WHAT IS EXPECTED: Starting with the line where "The height and" appears, print every line through the end of the entries below exactly as it stands, and leave out the pictures.

Dataset excerpts:
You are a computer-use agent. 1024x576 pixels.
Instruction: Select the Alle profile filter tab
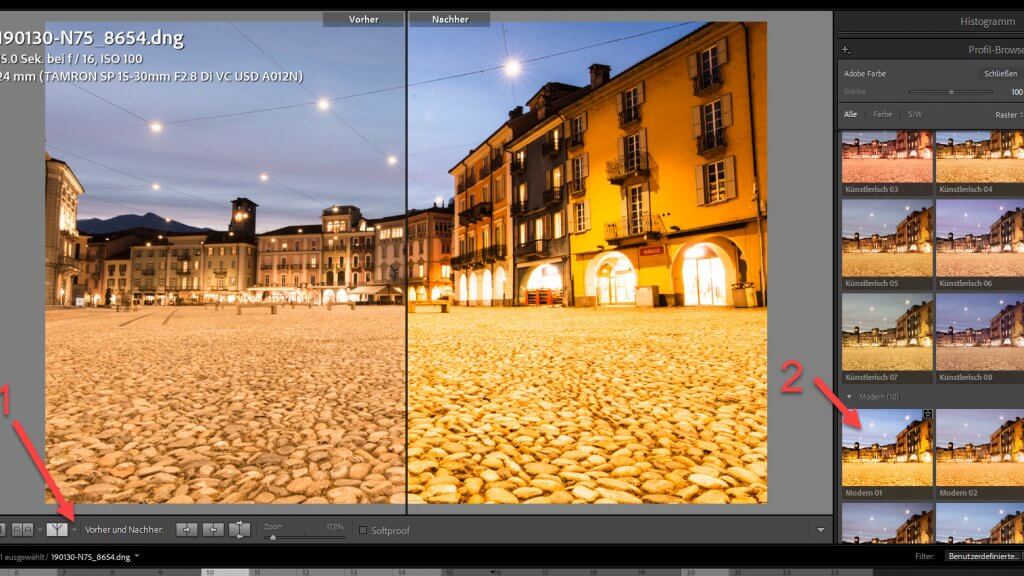click(850, 115)

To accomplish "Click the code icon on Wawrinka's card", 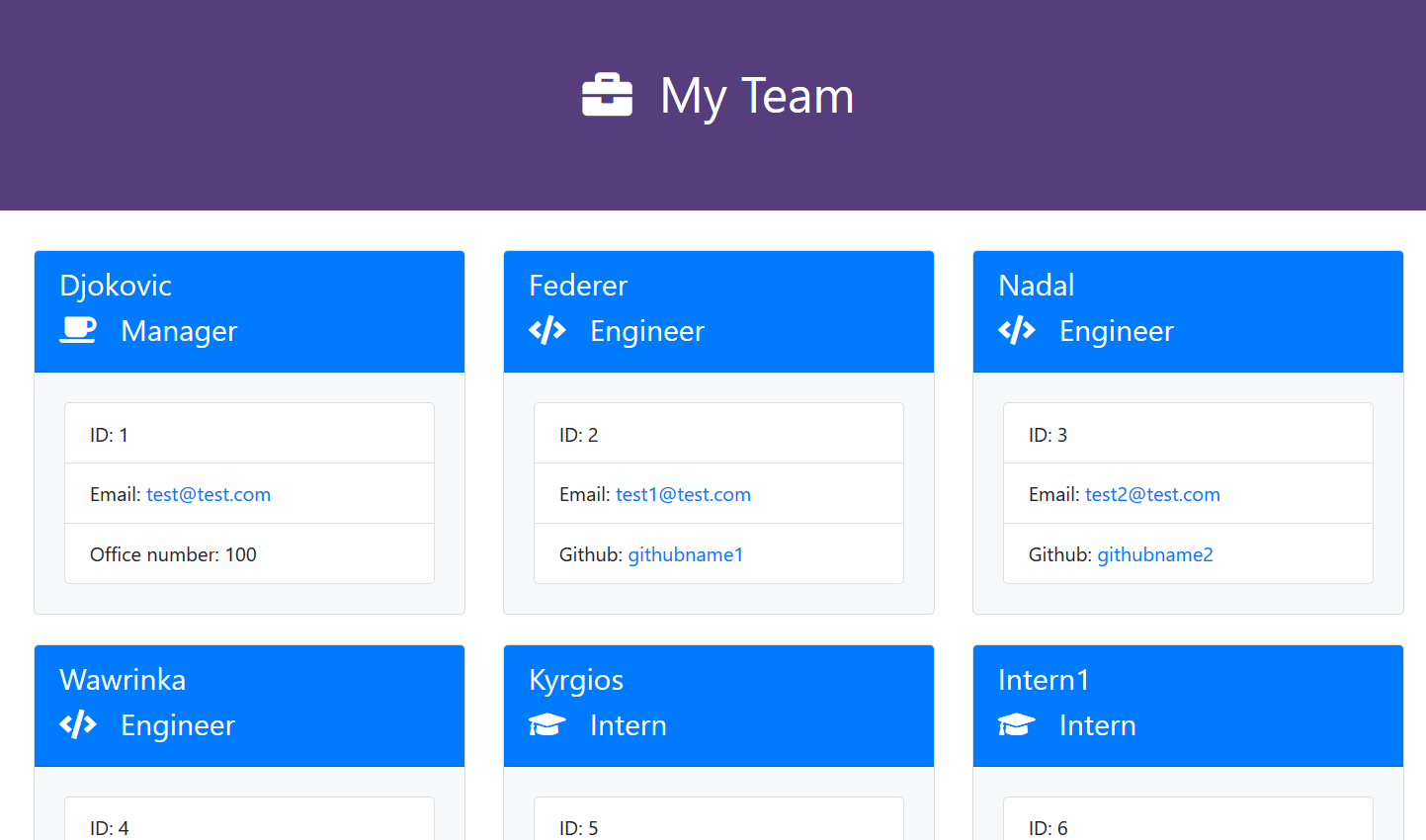I will tap(78, 724).
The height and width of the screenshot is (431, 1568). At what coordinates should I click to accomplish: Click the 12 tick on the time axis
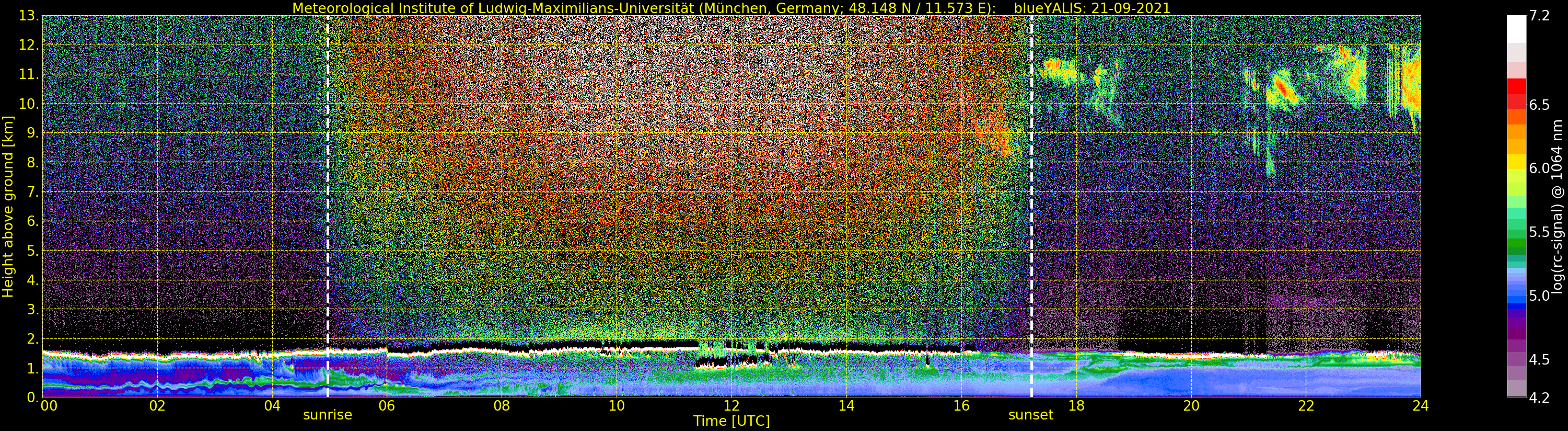pos(731,406)
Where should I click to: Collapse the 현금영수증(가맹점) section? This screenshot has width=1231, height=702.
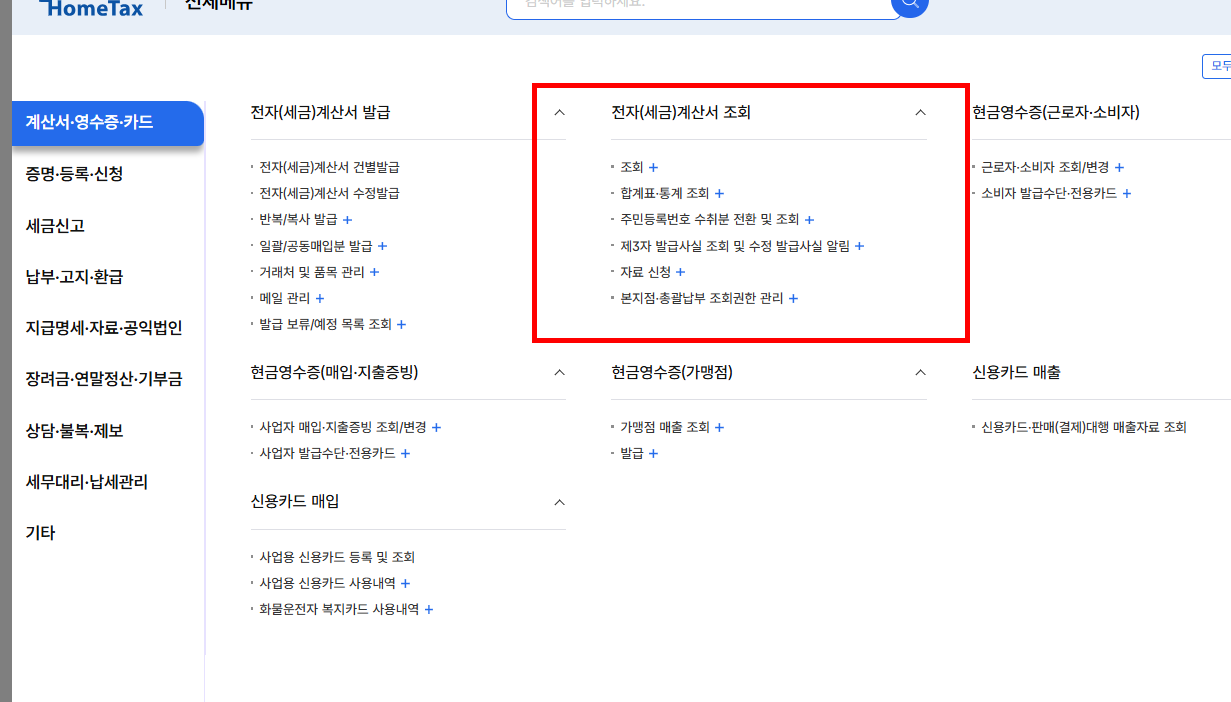click(x=919, y=371)
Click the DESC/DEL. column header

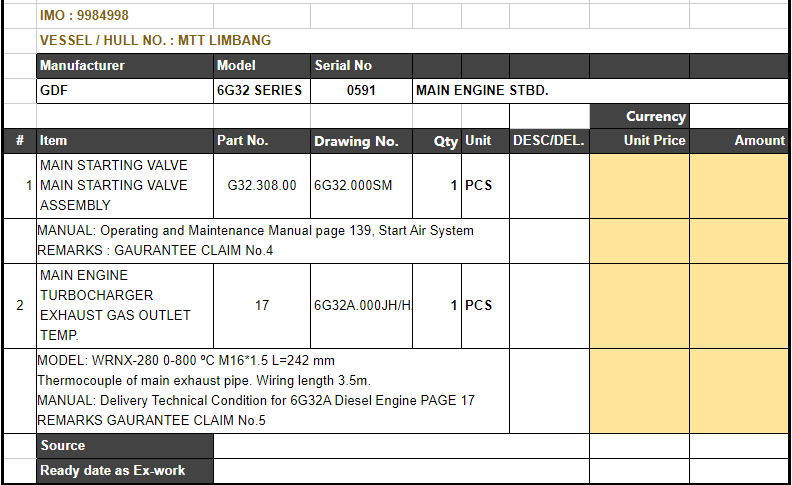[x=548, y=141]
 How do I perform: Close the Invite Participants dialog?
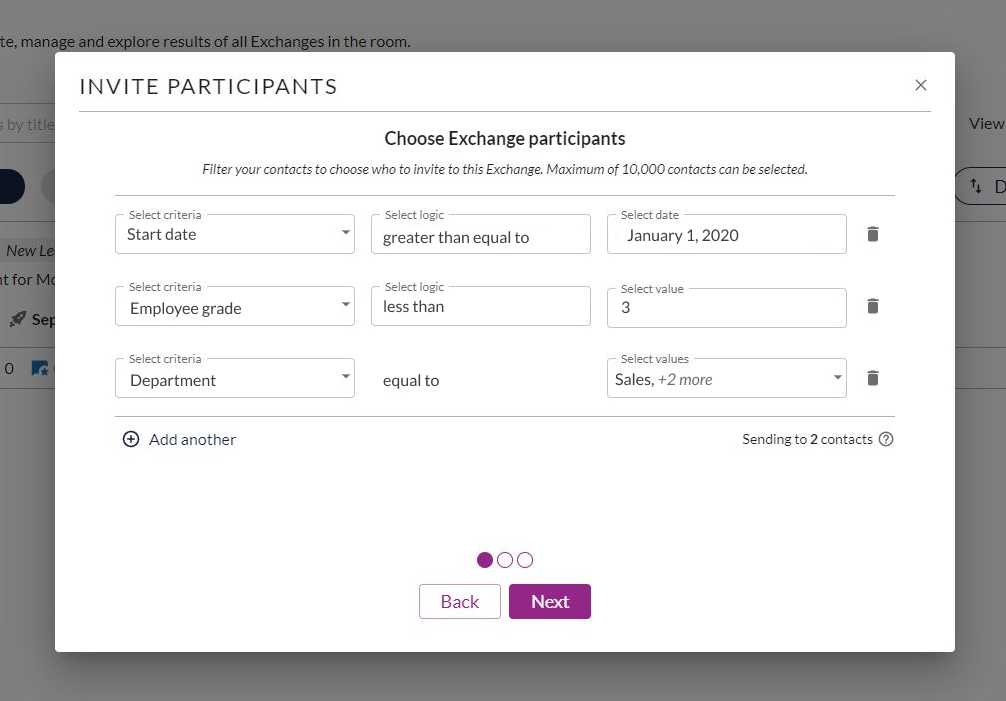point(921,85)
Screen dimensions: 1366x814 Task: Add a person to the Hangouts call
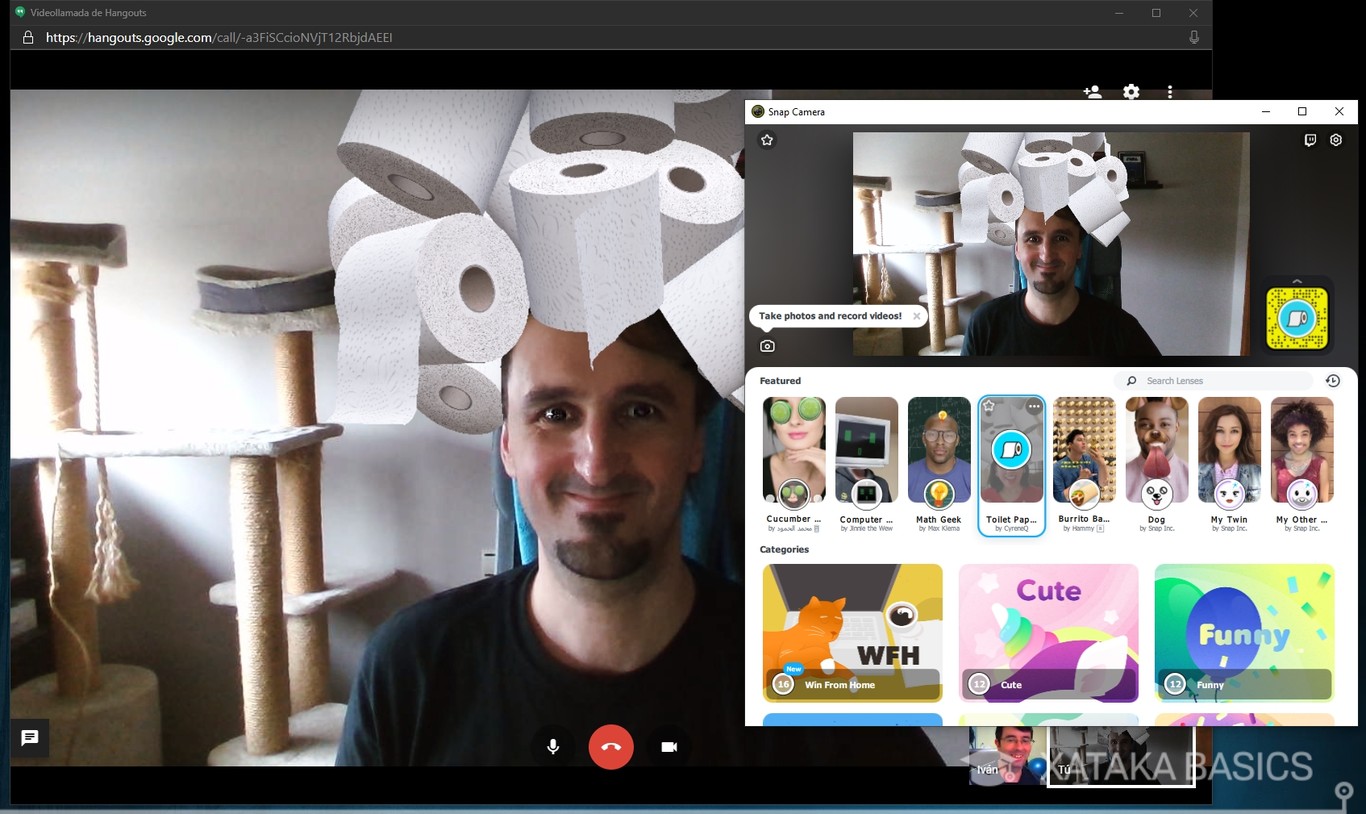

OUTPUT OF THE EXERCISE:
The height and width of the screenshot is (431, 1568). At what coordinates should I click to accomplish: Click the 12 tick on the time axis
pos(731,406)
Where should I click to: Collapse the 현금영수증(가맹점) section? This screenshot has width=1231, height=702.
click(x=919, y=371)
Click the DESC/DEL. column header

[x=548, y=141]
 How do I perform: Close the Invite Participants dialog?
point(921,85)
Screen dimensions: 1366x814 Task: Add a person to the Hangouts call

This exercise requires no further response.